Crucially, I didn't play it thinking 'this is a waste of my time and I should playing in multiplayer instead.' The computer was my enemy, and I desperately wanted to crush the bastard. What more could you wish for?
Multiplayer's clearly a strong component of it, however - that's where you will be screeching obscenities at an opponent who just assassinated your max-damage gang or chucked all your urchins out of that pub you desperately needed. There's both online and hotseat modes, and the latter's a particular hoot if you've got a friend round - take the chair and watch the results of your chum's actions in their last turn play out at the starts of yours, witnessing the devastation as they snicker about what they know is about to happen.
It is only two-person multiplayer, which I think is eminently sensible in order to prevent matches from wearing on endlessly.

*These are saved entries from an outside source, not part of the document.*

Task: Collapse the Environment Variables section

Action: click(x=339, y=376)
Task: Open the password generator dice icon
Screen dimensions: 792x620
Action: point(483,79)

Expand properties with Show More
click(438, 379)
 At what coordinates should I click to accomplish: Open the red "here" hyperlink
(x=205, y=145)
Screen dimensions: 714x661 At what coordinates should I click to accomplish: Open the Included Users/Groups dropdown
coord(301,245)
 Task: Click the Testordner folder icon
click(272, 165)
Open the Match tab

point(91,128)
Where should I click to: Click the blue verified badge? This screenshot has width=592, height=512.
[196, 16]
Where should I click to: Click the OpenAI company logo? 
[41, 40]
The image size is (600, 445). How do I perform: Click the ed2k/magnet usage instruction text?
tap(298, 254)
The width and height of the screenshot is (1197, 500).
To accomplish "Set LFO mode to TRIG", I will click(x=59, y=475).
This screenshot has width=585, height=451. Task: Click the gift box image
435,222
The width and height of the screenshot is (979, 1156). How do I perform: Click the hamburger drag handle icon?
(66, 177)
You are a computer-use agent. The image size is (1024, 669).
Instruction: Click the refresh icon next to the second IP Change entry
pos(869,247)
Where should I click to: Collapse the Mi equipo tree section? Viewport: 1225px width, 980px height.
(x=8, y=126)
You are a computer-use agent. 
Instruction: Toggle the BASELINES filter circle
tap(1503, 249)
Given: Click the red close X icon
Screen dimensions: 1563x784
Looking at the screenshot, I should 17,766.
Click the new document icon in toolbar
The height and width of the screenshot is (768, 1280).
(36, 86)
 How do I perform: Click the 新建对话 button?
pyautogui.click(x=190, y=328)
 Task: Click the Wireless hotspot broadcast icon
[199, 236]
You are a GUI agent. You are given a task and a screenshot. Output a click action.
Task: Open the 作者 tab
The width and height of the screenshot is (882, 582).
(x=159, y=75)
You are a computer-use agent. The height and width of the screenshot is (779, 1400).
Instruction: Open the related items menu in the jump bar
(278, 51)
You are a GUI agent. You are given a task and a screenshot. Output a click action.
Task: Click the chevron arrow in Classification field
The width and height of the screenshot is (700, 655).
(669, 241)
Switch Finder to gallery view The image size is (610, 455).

Clear rules, with an emphasis on x countering y rather than layers and layers of complexity, and no cards to worry about keep it lean, putting it square in that 'yeah, I'll have a crack at that in my lunch hour' catoegory.
It's big on personality too, from the wide choice of thief avatars to the Gangs Of New York toughs and the comedy cockernee urchins, and I dig the Darkest Dungeon But Chipper cut-out art style.
Most of all, it's boardgame ethos inside a videogame I can play on my computer, either by myself or against another, without being dry or artificial about it. The greedy part of me would appreciate a few more modes or units - the few faces do make it feel slightly small after a while - and, sure, I'd love to see what a four-player contest looks like. But by staying small it stays elegant, and that's what makes Antihero such a pleasure.
Antihero is out now for Windows and Mac, costing $14.99/£11.99/14,99€, via Steam, GOG or Humble.